The American Speech-Language-Hearing Association (ASHA) is a national association for Communication Science and Disorders, boasting 173,000+ members and affiliates across the country. The Association’s high standards and outstanding contributions make it’s recognition a high honor. Megan MacPherson, an Assistant Professor in the School of Communication Science and Disorders, is no stranger to ASHA recognition. Earlier this year, MacPherson was recognized with an Editors’ Award for an article in the Speech Section of the Journal of Speech, Language, and Hearing Research. This award is given to an article that meets the highest standards in research design, presentation, and impact.
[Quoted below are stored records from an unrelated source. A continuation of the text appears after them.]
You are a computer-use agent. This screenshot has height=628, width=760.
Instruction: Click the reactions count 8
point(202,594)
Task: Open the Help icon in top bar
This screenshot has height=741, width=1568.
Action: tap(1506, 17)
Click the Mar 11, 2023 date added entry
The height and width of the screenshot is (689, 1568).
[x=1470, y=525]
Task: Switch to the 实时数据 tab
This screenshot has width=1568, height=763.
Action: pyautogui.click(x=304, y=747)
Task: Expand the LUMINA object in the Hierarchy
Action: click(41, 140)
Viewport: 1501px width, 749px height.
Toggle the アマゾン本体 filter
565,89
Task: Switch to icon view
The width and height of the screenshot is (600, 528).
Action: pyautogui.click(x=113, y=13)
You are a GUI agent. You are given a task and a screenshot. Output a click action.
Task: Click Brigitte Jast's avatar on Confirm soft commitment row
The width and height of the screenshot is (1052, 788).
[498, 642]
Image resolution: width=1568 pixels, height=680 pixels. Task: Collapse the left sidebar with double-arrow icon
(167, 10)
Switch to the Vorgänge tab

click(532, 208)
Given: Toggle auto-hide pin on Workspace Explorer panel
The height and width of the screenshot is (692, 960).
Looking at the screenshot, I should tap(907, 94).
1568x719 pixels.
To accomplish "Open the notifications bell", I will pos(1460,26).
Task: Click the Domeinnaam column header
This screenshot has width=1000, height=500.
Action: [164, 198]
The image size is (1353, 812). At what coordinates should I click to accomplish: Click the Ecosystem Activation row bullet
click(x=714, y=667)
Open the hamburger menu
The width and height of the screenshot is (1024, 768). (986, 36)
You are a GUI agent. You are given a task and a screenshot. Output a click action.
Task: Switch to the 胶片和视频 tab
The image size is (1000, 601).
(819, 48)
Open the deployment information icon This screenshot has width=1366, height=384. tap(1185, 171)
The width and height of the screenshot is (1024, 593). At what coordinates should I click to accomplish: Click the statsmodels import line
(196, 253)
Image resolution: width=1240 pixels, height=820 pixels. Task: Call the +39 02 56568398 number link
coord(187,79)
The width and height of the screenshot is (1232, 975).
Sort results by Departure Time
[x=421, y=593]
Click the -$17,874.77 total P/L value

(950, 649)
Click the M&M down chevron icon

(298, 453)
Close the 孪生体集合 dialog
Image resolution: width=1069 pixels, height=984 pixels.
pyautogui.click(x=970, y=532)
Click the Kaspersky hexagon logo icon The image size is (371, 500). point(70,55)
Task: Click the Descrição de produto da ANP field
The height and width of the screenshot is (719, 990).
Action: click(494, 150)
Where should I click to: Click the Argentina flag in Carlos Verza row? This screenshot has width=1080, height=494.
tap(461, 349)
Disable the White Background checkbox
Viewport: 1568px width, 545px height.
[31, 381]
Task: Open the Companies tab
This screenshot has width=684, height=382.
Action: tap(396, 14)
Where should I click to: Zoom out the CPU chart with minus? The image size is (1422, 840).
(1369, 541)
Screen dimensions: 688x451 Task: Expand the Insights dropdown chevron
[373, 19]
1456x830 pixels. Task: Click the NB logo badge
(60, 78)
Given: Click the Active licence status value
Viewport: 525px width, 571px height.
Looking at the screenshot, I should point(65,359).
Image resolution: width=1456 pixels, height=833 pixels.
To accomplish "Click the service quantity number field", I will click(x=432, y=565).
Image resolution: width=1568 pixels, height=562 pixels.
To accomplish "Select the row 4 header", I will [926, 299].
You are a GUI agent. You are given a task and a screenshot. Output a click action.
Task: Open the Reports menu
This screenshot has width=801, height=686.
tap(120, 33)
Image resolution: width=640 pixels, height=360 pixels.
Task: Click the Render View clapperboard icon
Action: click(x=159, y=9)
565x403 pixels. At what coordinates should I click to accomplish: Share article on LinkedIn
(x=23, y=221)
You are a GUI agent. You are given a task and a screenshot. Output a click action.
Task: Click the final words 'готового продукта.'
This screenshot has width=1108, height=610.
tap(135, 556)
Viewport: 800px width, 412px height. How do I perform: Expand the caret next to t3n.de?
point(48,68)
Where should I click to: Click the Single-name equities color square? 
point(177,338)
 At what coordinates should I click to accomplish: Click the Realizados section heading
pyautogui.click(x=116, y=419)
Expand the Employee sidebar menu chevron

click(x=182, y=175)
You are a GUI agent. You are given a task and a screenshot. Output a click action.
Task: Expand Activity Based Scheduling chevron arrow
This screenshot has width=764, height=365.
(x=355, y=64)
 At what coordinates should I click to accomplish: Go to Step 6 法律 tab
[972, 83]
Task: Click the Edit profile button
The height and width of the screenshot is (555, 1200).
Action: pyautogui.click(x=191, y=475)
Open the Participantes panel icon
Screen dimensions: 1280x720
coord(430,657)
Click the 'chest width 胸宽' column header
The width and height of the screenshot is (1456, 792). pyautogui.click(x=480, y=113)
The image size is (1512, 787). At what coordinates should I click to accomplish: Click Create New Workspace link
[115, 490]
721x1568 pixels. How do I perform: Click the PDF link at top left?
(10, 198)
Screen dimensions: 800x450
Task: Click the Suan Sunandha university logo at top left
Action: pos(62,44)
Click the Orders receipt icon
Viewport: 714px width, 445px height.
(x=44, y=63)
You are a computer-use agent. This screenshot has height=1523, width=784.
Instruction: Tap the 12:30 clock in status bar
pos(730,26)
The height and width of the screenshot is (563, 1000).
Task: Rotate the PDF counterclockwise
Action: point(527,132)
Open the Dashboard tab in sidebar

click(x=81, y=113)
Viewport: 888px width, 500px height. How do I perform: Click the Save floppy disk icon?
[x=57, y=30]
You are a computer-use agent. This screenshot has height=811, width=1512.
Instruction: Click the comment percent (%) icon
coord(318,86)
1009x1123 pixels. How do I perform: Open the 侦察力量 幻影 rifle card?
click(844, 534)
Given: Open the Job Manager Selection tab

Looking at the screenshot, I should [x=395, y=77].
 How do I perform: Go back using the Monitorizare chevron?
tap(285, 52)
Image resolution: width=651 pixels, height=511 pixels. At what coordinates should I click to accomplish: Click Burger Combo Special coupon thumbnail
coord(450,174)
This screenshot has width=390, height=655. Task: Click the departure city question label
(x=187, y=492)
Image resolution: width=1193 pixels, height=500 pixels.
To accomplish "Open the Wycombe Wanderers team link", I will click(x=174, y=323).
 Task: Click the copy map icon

Her most recent recognition is from the American Speech-Language-Hearing Foundation (ASHFoundation), an extension of ASHA, for her work in Parkinson disease. The proposal, “Role of the Autonomic Nervous System in the Speech Production of Individuals with Parkinson disease” sought to gain more understanding of the disease. “In order to provide the best clinical services to individuals, we must have a comprehensive understanding of the factors that contribute to the disorder,” wrote MacPherson. “However,” she continued, “research to date has not addressed the impact of a significant pathophysiologic component of Parkinson disease on speech production.”
More than 90% of the 1.5 million individuals affected with Parkinson’s disease (PD) have disordered communication (roughly 1.35 million Americans). The goal of MacPherson’s project is to determine the effect of PD on speech-related autonomic arousal and examine the relationship between autonomic arousal and kinematic characteristics of speech. “The knowledge gained about this potentially crucial factor in disordered speech production that influences treatment will set the course for future intervention research in the growing number of patients with Parkinson disease,” said MacPherson in her proposal to the ASHFoundation.
The ASHFoundation agreed, awarding the $10,000 2014 New Investigators Research Grant. “It is an honor to receive this support and recognition from the American Speech-Language-Hearing Foundation. This grant and the project it supports will help to advance a line of research in which the ultimate goals are to improve communication outcomes and quality of life for individuals with Parkinson disease,” shared MacPherson. “Thus, the impact of this funding will reach far beyond this study. I am grateful for the American Speech-Language-Hearing Foundation’s commitment to research and the opportunity it has provided with this grant.”
MacPherson will be recognized at the ASHA Convention this November in Orlando.